«Non è una crociata contro i pannelli, non è una moratoria». Magari, no. Ma le intenzioni dei sindaci della Granda sono chiarissime: sul fotovoltaico a terra, vogliono e chiedono un giro di vite. Sia in senso normativo che numerico: «La Provincia di Cuneo, a oggi, conta 83 impianti autorizzati, altri 9 in via di autorizzazione», i numeri sono stati letti dal presidente Luca Robaldo, sindaco di Mondovì. Per un totale di 268 ettari di superficie ricoperta. «Siamo tutti assolutamente favorevoli alle energie rinnovabili – ha detto il presidente –, siamo tutti consapevoli che la transizione green è un processo necessario… ma siamo altrettanto consapevoli che, quando i cittadini vedono nascere “campi fotovoltaici” al posto dei campi di grano, poi vanno dai sindaci a chiedere spiegazioni». Lunedì 5 maggio la Provincia di Cuneo si è riunita in Consiglio aperto. E, sulla scia di quanto avvenuto nella Provincia di Alessandria qualche settimana fa, ha adottato una delibera con cui chiede alla Regione una normativa meno confusa e una regia territoriale “più attenta ed equa”.

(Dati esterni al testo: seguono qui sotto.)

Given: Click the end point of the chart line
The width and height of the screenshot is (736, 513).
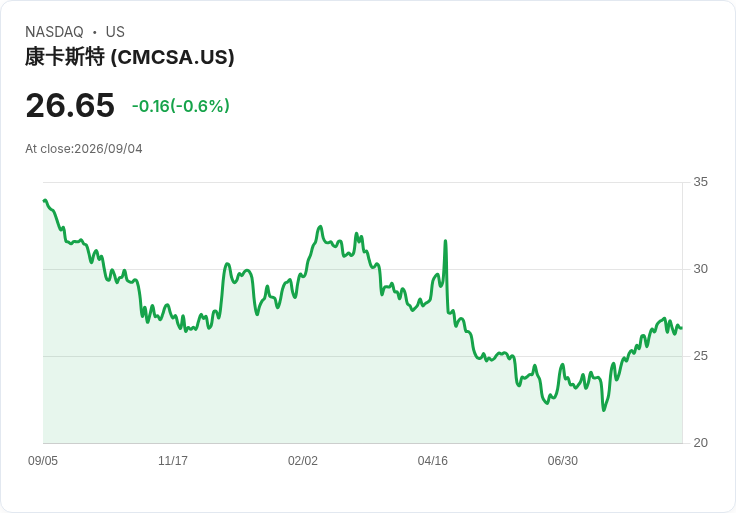Looking at the screenshot, I should point(682,328).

Il consigliere provinciale e sindaco di Cavallermaggiore Davide Sannazzaro ha parlato della situazione del territorio saviglianese: «Sta diventando un problema sempre più sentito. Gli impianti fotovoltaici sulla pianura stanno aumentando sempre di più». Perché? Perché la legge li consente, anzi li agevola nel segno del “green deal”, e perché i contributi economici li rendono remunerativi. Sannazzaro: «Un terreno, da cui un agricoltore può ricavare poche centinaia di euro all’anno, ne vale invece migliaia se vi si installano i pannelli». Il sindaco di Bastia, Francesco Rocca, strappa un applauso quando interviene: «Se dallo stesso terreno si ricavano 500 euro coltivandolo e 10 mila euro coprendolo di fotovoltaico, c’è qualcosa che non va! Viviamo in un mondo in cui l’agricoltura rende poco a chi produce, e questa è la conseguenza». Il sindaco di Ceva, Mottinelli: «Credo sia necessario ragionare sul fatto che i sindaci devono avere la possibilità e gli strumenti per decidere se fare un impianto o no. Per un territorio che ambisce a diventare a vocazione turistica, il deturparmento del paesaggio è un danno senza eguali». Intervengono sindaci e amministratori anche da Beinette e da Castelletto Stura. Ma non solo: sono intervenuti relatori i tecnici esperti della Regione Piemonte, l’avvocata Patrizia Gugliermero e l’ingegnera Eleonora Ferrari, si sono confrontati con il dottor Luciano Fantino, dirigente provinciale del settore Tutela del territorio, e rappresentanti delle Istituzioni e delle Associazioni datoriali e di categoria, ognuno presentando il proprio punto di vista sulla questione: Coldiretti, Cia, Confartigianato, Confagricoltura, Confindustria, Confapi. C’è chi propone più aree idonee accanto alle aziende produttive, chi lamenta le contraddizioni tra le normative. E più volte si rimanda alla legge nazionale: che, nei fatti, per i piccoli impianti a terra, se realizzati su aree idonee, non prevede neppure una richiesta di autorizzazione al Comune ma solo una comunicazione.
Tutte le sollecitazioni ricevute nel corso del dibattito sono state accolte nel testo della mozione che è stata approvata all’unanimità dai consiglieri provinciali al termine della seduta: un documento che alla Regione di salvaguardare la situazione.
Vincenzo Pellegrino, vicepresidente: «Non è solo una questione tecnica, ma politica e strategica. Siamo tutti concordi che la transizione ecologica sia un imperativo non rinviabile, ma la sostenibilità ambientale si deve accompagnare a una sostenibilità agricola e ambientale. La Granda ha già dato».